I refer to the University of Hong Kong conference titled Hong Kong's Court of Final Appeal: The Andrew Li Court 1997-2010 ('Legal world pays tribute to outgoing HK chief justice', March 6).

The conference presented draft chapters of a planned book on the first 13 years of the court's history. The book will be an important historical record. The dean of HKU's law faculty, Johannes Chan Man-mun, said that while legal academics strongly disagree with some of the court's judgments, these do not outweigh its overall success. The book needs to demonstrate with fact and analysis why the public should accept this view.

Objective and useful history requires fair and balanced inclusion of negative and positive. If it is thought that judges act in ways that affect the credibility of the justice system or undermine the rule of law, there is a professional and civic duty to say so.

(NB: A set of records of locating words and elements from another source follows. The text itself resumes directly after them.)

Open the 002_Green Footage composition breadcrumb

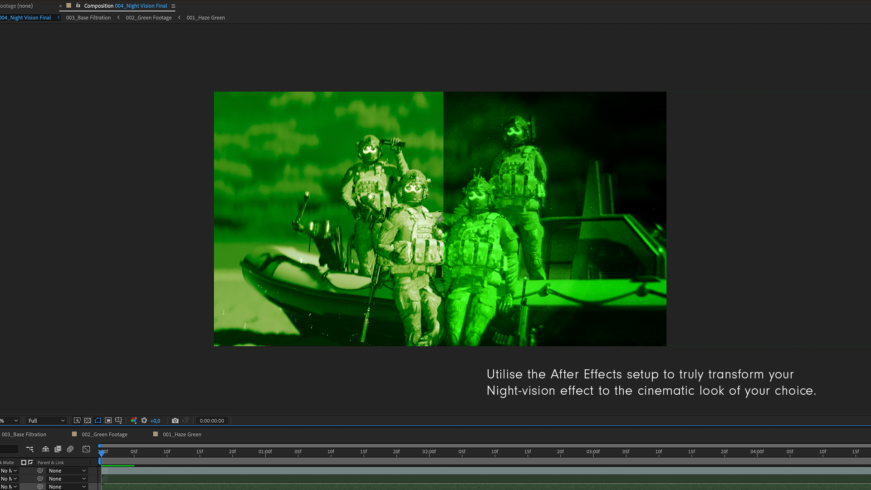tap(148, 17)
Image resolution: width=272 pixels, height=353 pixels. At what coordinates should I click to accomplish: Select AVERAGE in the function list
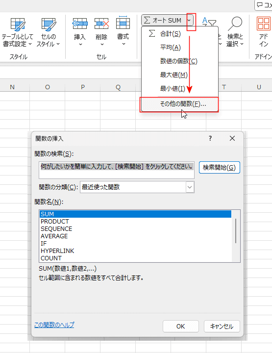(54, 236)
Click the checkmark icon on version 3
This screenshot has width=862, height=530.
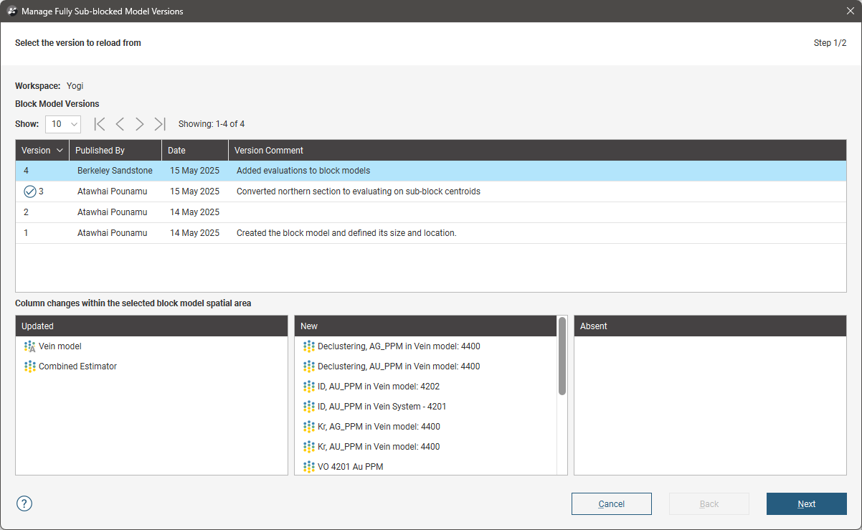pos(30,191)
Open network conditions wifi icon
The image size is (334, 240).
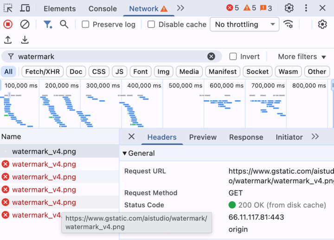point(288,24)
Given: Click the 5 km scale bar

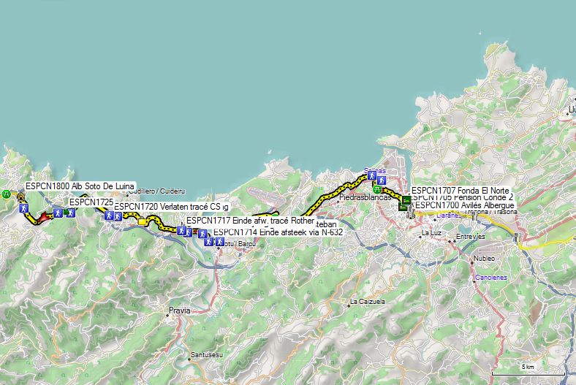Looking at the screenshot, I should [528, 370].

The people are entitled to know the performance of exceptionally well paid public officers in the judgment seat who are making decisions that could benefit or ruin their lives. Neither type of decision should result from abuse of the high trust and authority given to judges. Better methods of maintaining independence and accountability are required than outdated, self-made rules of judicial restraint and immunity.

The quality of judgments can only be properly tested by comparison with the facts and submissions filed in each case and the applicable law. Principled reasoning is essential to public justice and the public's right to check that justice has been done. Original comparative material should also be included in independent law reports.

For any court to be successful, integrity and justice demand its judgments impartially reflect the evidence, the arguments and the law books. That is the basis on which citizens trust the courts to resolve legal disputes harmoniously and avoid the social instability resulting from a sense of injustice.

Judges must not depart from the law and act from personal or political motives, since then they would break their constitutional consent under the checks and balances by which executive, legislative and judicial powers are strictly separated, to avoid tyranny.

Sir Anthony Mason, a former Australian chief justice, said great chief justices require a 'sense of strategic vision' and a 'capacity to take the long-term view'. There is no problem if that refers to judiciary administration. If it means social policy beyond that underlying the law, it breaches the judicial oath and duty to judge 'according to law'.

Judges necessarily lose independence by taking political sides. Lord Devlin, the distinguished English judge and legal philosopher, warned unelected judges against speeding ahead of the community consensus and implementing their preferred results rather than the law.

Regrettably, in Australia, distrust of judges due to improper judicial activism has strengthened public opposition to introducing a national bill of rights.